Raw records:
++++++++++

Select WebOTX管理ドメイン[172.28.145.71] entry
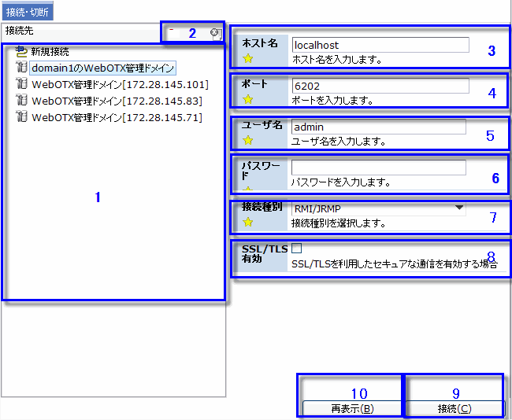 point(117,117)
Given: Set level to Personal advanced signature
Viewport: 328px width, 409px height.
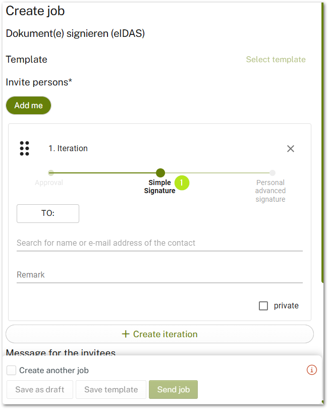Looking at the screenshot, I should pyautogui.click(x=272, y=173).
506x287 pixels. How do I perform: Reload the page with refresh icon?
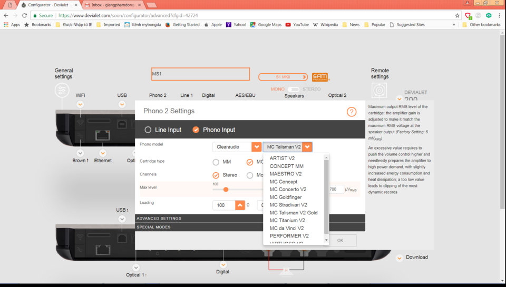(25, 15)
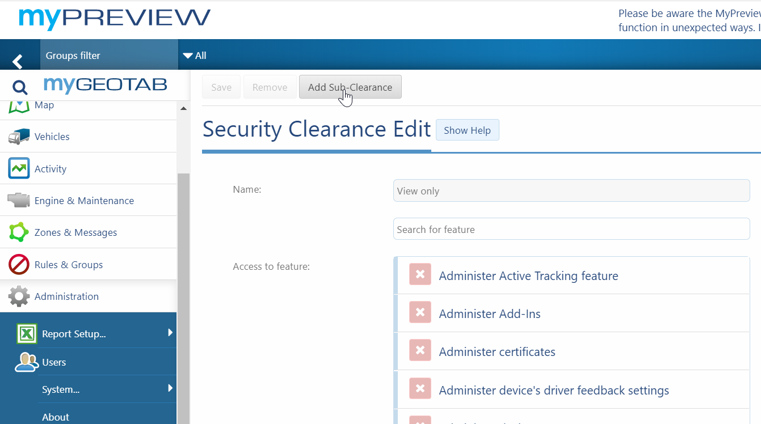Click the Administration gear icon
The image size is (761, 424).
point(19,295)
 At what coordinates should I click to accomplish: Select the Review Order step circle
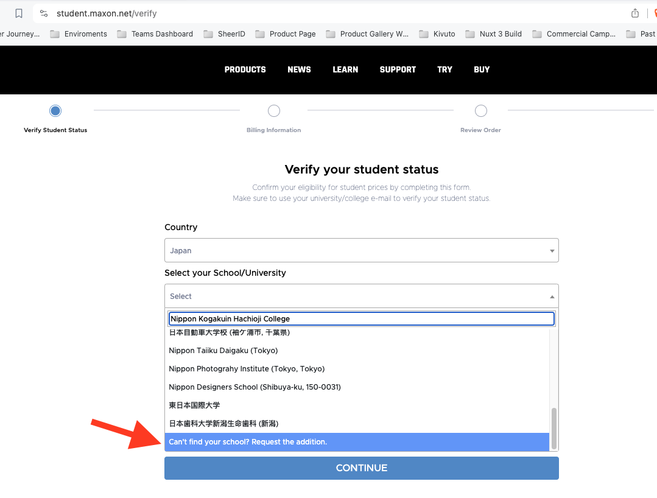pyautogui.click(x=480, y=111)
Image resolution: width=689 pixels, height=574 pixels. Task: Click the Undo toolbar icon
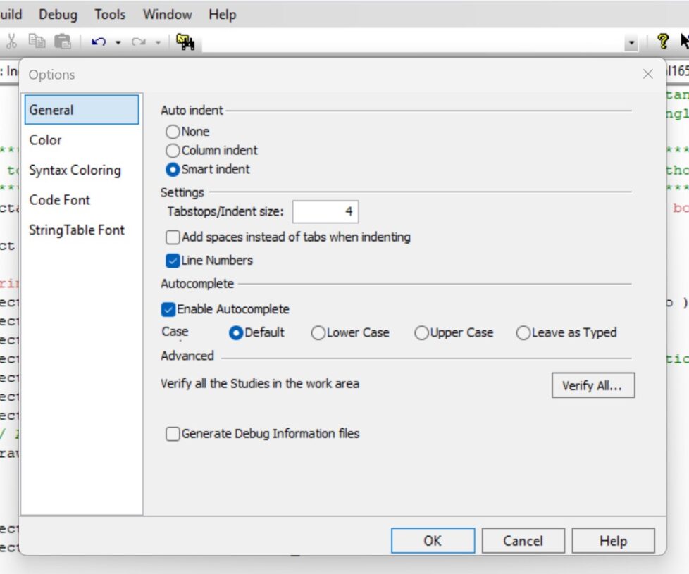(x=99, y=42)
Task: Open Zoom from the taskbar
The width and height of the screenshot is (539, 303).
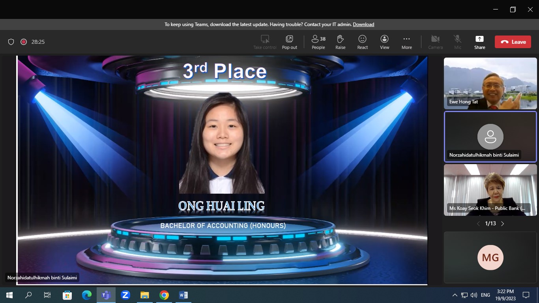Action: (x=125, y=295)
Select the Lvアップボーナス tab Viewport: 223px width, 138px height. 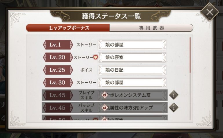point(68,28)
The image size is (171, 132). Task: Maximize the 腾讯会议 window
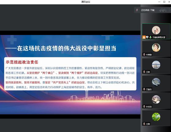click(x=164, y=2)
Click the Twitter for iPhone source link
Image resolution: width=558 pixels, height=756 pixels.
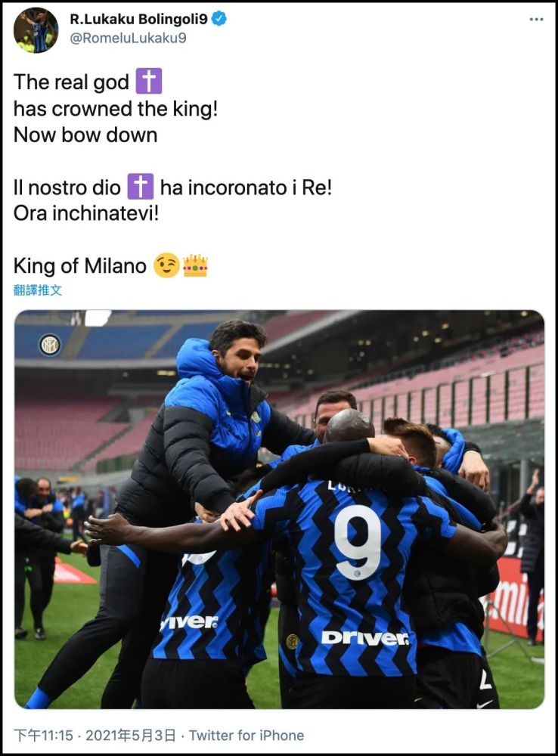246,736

++++++++++

WHAT NEEDS TO BE DONE
Put each line from the start of the items through the line containing "pyautogui.click(x=480, y=111)", inclusive, into a Markdown table with the columns Row and Line, and skip blank lines. Leave the pictures out of the table.

EXERCISE ANSWER
| Row | Line |
|---|---|
| 1 | Select WebOTX管理ドメイン[172.28.145.71] entry |
| 2 |  point(117,117) |
| 3 | Given: Set level to Personal advanced signature |
| 4 | Viewport: 328px width, 409px height. |
| 5 | Looking at the screenshot, I should pyautogui.click(x=272, y=173). |
| 6 | 506x287 pixels. How do I perform: Reload the page with refresh icon? |
| 7 | (25, 15) |
| 8 | Click the Administration gear icon |
| 9 | The image size is (761, 424). |
| 10 | point(19,295) |
| 11 |  At what coordinates should I click to accomplish: Select the Review Order step circle |
| 12 | pyautogui.click(x=480, y=111) |